Week 11: Compiler II (Code Generation)

561 words

Walk the parse tree; emit VM bytecode. By end of week your compiler can take a Jack-like source file all the way through to a binary that runs on your silicon. Eight layers of toolchain, every one of them written by you.


Reading

  • Chapter prose (primary). draft-chapters/ch10-compiler-code-generation-prose.md
  • Petzold weave anchors. Ch 22 The Operating System pp. 326 + 329 (filename-to-disk-block resolution as namespace cousin of compiler's symbol-table resolution); Ch 24 Languages High and Low pp. 353 + 354 (final Ch 24 citation; closes the recursion-on-grammar thread); Ch 25 The Graphical Revolution p. 382 (the second-to-last page of the entire book; "Java byte codes... an imaginary computer called the Java virtual machine (JVM)")
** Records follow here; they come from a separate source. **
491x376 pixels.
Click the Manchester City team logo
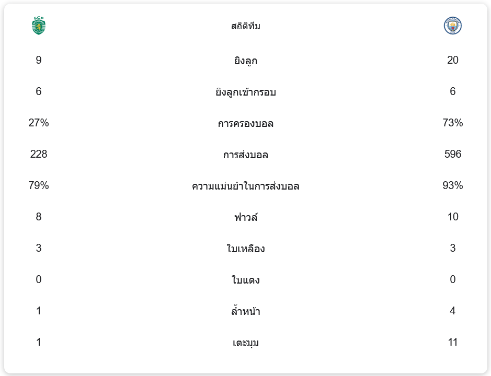point(452,26)
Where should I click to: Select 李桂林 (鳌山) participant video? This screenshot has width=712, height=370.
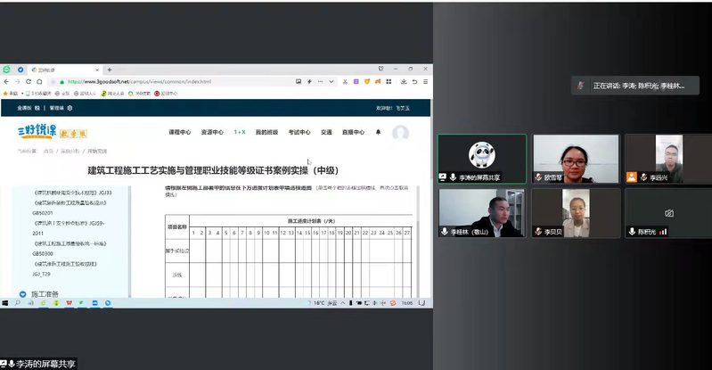pyautogui.click(x=481, y=212)
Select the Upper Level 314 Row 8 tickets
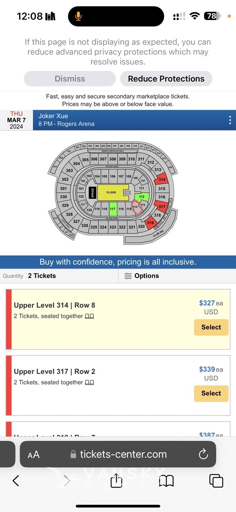236x512 pixels. click(211, 327)
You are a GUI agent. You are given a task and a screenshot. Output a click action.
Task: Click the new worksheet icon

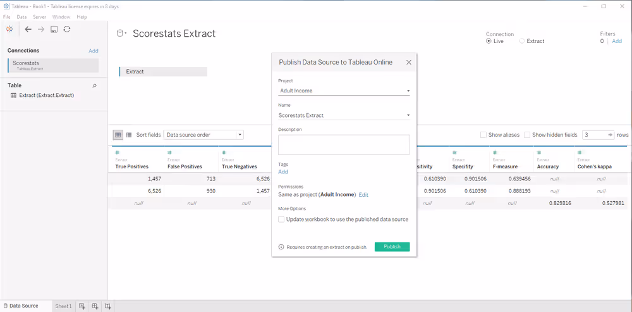click(82, 306)
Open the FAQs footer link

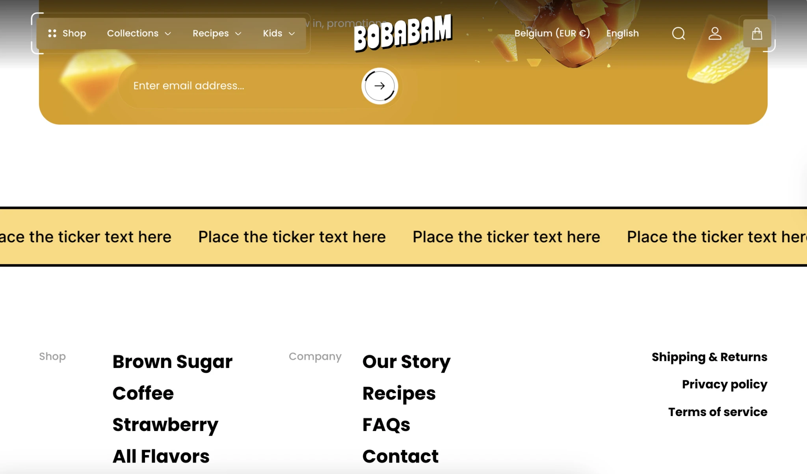pyautogui.click(x=386, y=425)
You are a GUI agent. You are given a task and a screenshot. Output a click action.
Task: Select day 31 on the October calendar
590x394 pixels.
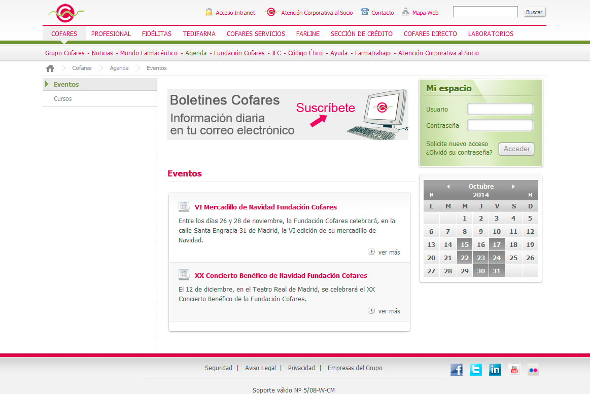(x=497, y=270)
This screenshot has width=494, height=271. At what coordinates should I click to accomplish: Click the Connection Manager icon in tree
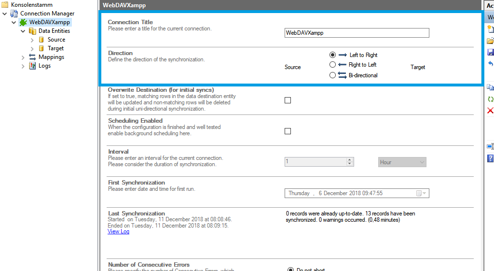[14, 14]
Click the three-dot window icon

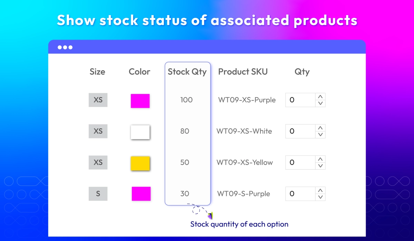tap(65, 48)
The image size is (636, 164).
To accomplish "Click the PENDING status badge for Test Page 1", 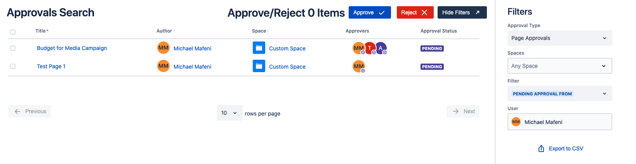I will (432, 67).
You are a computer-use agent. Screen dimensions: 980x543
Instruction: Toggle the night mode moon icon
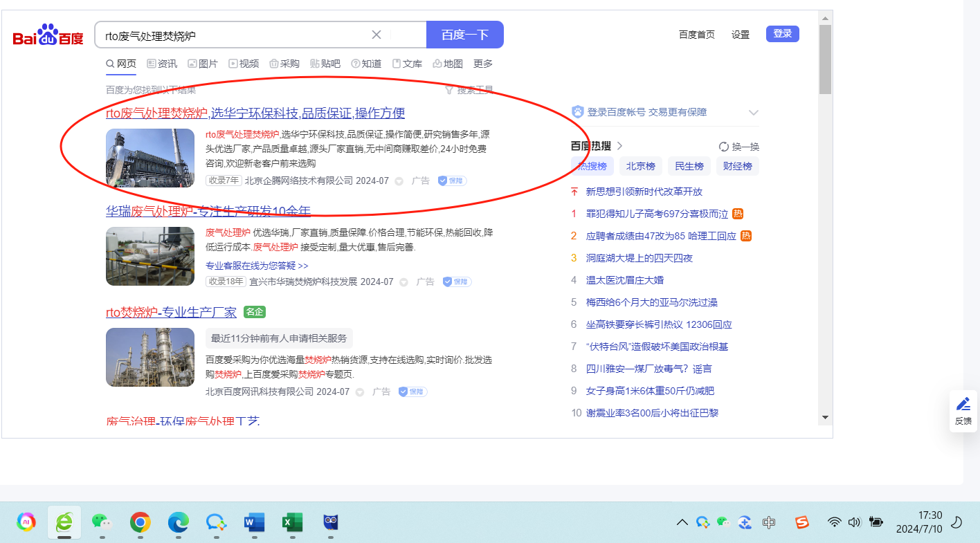957,522
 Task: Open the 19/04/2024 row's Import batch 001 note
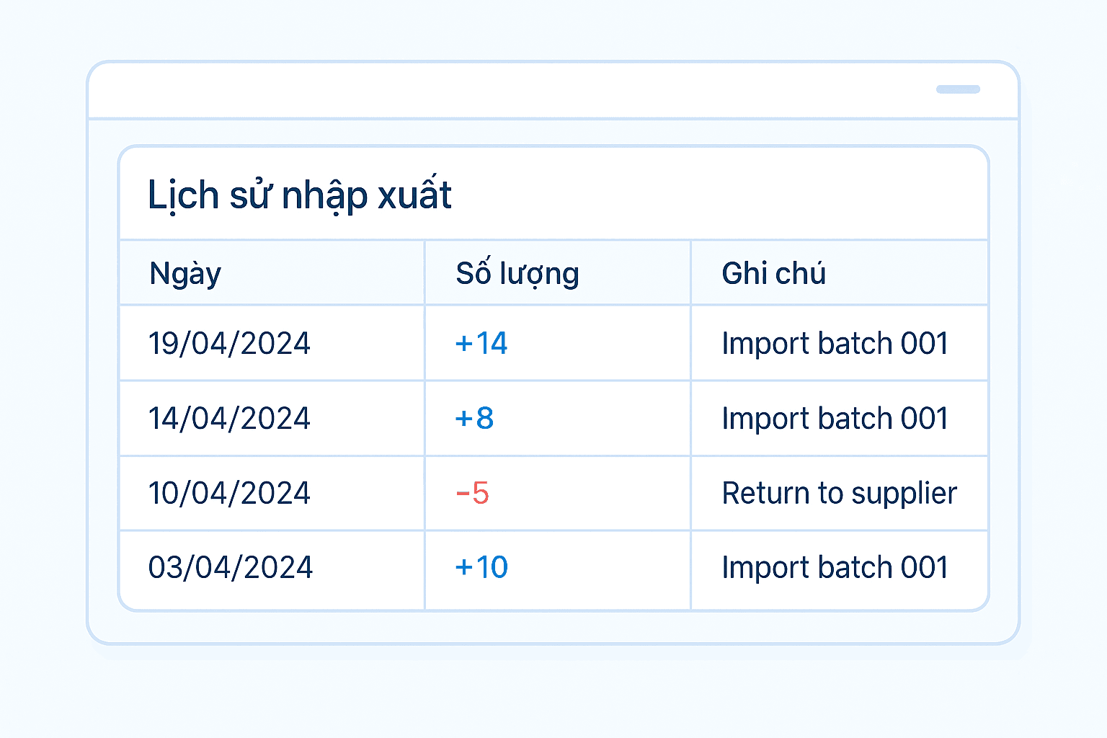click(835, 343)
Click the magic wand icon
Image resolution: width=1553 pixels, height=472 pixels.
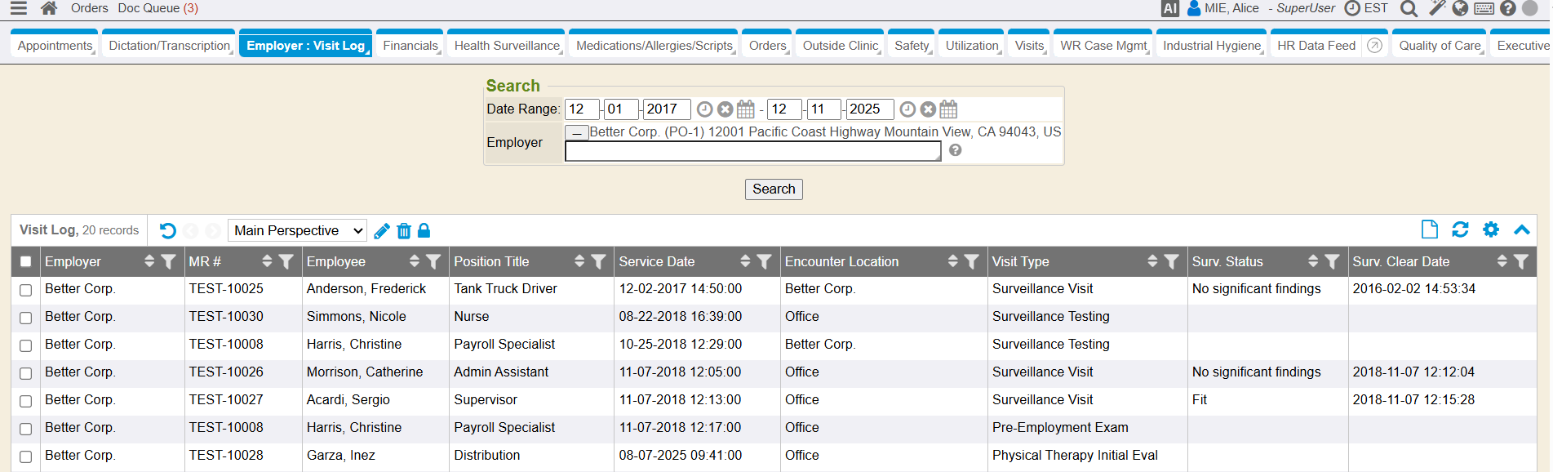[x=1437, y=8]
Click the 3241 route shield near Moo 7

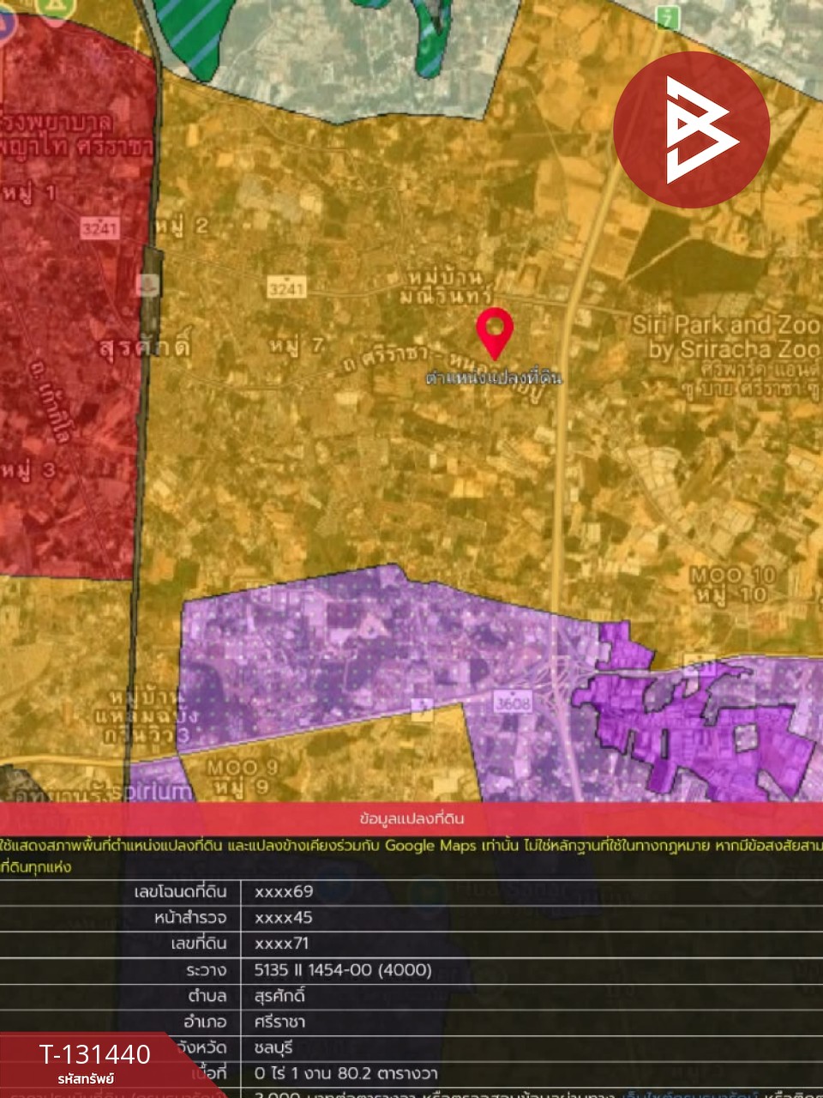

The Ch 25 p. 382 weave is the moment Petzold's book describes the architecture you have just spent two chapters implementing. The recognition is meant to land.

Lecture

lectures/ch10-compiler-code-generation-lecture.md. 3 hours. Key arc:

  • The symbol table. Each variable has a scope (class-level, subroutine-level, argument); each name maps to a segment-plus-offset
  • Tree-walking code generation. Each parse-tree node type has an emit function; emit functions call each other recursively, mirroring the parse tree's shape
  • Expression codegen. Post-order traversal pushes operands; emits an operator op; the stack does the rest
  • Statement codegen. Each statement type (let, if, while, return) has a fixed VM-bytecode pattern
  • Subroutine codegen. The full function-call protocol from Ch 8 wraps every subroutine's body

Lab exercises

Five labs in worksheets/ch10/.

Plan for ~5 hours of lab.

Independent practice

  • Read Petzold Ch 25 p. 382 carefully. Pause on the paragraph. The architecture Petzold describes (Java bytecode + JVM) is structurally what you have built. Petzold wrote that paragraph in 1999; your version is 2026; the idea is the same
  • Update your Toolchain Diary. Week 11 introduces: Python visitor pattern for tree traversal, the academy's compiler module CLI, Ghidra's "import binary" workflow for your own compiled output

Architecture comparison sidebar

Tree-walking codegen is the simplest approach and the one CSA-101 teaches. Production compilers add several intermediate layers: SSA-form IR (LLVM IR is the canonical example); register allocation (the academy compiler's "register" is the stack; production compilers use real machine registers via graph coloring or linear-scan allocation); optimization passes (constant folding, dead code elimination, loop-invariant code motion). All of these are deferred to CSA-201 and beyond.

Reflection prompts

  1. The toolchain closed this week. Source code becomes silicon-runnable. Trace one source-code line through every stage of the toolchain you wrote and name what each stage did to that line
  2. Ghidra reads your compiler's output and tries to reconstruct higher-level structure. What can Ghidra recover? What can it not?
  3. Your compiler is one tree-walker. Production compilers have many passes. What pressure causes the production complexity?

What's next

Week 12 makes the compiler aware of the operating system. Your code can now call standard-library services (Math.multiply, Memory.peek, Screen.drawLine). The compiler emits the calls; the OS provides the implementations (you write the OS in Ch 12).